07 · Best for Oversize Hands: SuperStroke S-TechBest for Oversize Hands: SuperStroke S-Tech
SuperStroke is best known for their putter grips, but their iron grips are excellent, especially for golfers who prefer a larger diameter.
The S-Tech comes in standard and midsize, with the midsize adding about 1/16 inch to the diameter.
Larger grips can benefit golfers with bigger hands (obviously), but they also help golfers who fight a hook. A larger grip reduces wrist action through impact, which can tame an overactive release. The material is soft and tacky with a cross-traction pattern that performs well in all conditions.

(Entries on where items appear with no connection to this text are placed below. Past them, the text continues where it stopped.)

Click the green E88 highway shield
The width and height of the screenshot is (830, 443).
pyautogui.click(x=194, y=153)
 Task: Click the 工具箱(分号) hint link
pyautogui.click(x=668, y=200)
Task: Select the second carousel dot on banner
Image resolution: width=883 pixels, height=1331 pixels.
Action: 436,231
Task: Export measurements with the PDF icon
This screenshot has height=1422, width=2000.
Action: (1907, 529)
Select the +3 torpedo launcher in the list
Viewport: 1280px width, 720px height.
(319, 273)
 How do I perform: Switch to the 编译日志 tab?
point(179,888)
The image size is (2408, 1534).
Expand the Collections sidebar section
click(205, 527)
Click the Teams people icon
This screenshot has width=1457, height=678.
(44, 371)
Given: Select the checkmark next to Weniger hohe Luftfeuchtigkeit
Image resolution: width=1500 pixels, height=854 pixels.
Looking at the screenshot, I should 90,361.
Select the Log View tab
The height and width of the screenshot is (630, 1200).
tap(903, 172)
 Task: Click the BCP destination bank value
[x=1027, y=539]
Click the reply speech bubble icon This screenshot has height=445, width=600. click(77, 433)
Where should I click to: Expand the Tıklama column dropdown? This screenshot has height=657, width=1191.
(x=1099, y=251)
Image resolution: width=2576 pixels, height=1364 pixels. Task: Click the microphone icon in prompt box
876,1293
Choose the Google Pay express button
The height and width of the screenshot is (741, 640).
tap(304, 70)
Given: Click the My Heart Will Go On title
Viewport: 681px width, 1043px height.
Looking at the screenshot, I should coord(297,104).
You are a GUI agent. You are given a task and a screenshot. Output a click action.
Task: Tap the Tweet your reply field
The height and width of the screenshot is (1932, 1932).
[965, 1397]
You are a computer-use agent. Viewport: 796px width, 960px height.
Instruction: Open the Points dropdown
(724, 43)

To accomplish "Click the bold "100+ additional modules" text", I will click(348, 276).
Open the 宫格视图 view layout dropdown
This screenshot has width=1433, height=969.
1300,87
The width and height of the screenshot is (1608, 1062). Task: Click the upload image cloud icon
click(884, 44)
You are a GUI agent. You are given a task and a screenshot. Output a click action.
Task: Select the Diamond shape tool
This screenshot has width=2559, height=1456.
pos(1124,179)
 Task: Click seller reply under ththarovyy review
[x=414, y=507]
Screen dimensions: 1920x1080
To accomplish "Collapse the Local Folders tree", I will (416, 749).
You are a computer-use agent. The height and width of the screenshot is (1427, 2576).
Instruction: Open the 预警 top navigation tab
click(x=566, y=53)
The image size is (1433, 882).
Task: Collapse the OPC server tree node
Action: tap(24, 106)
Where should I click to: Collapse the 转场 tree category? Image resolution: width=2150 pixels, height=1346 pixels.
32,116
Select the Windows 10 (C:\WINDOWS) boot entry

At around $6 to $8 per grip, the S-Tech is competitively priced with the Golf Pride options and offers something different enough to be worth trying if standard-size grips have never felt quite right.
08 · DIY Regripping vs. Pro ShopDIY Regripping vs. Pro Shop
Regripping your own clubs is straightforward and saves $2 to $4 per club in labor. You need grip tape, grip solvent, a utility knife (to remove old grips), and a vise with a rubber clamp to hold the club. The process takes about 5 minutes per club once you have done it a couple of times.
Plenty of YouTube tutorials walk through the process step by step. The most common mistake is not applying enough solvent, which makes it hard to slide the new grip on before the tape gets tacky. Use more solvent than you think you need.
If you would rather not deal with it, any pro shop or golf retailer will regrip your clubs. Labor runs $2 to $4 per club, and most shops can turn it around in a day. Some offer free installation if you buy the grips from them.
Either way, fresh grips at the start of each season should be as automatic as charging your rangefinder. It is the easiest way to maintain feel, confidence, and consistency in your equipment.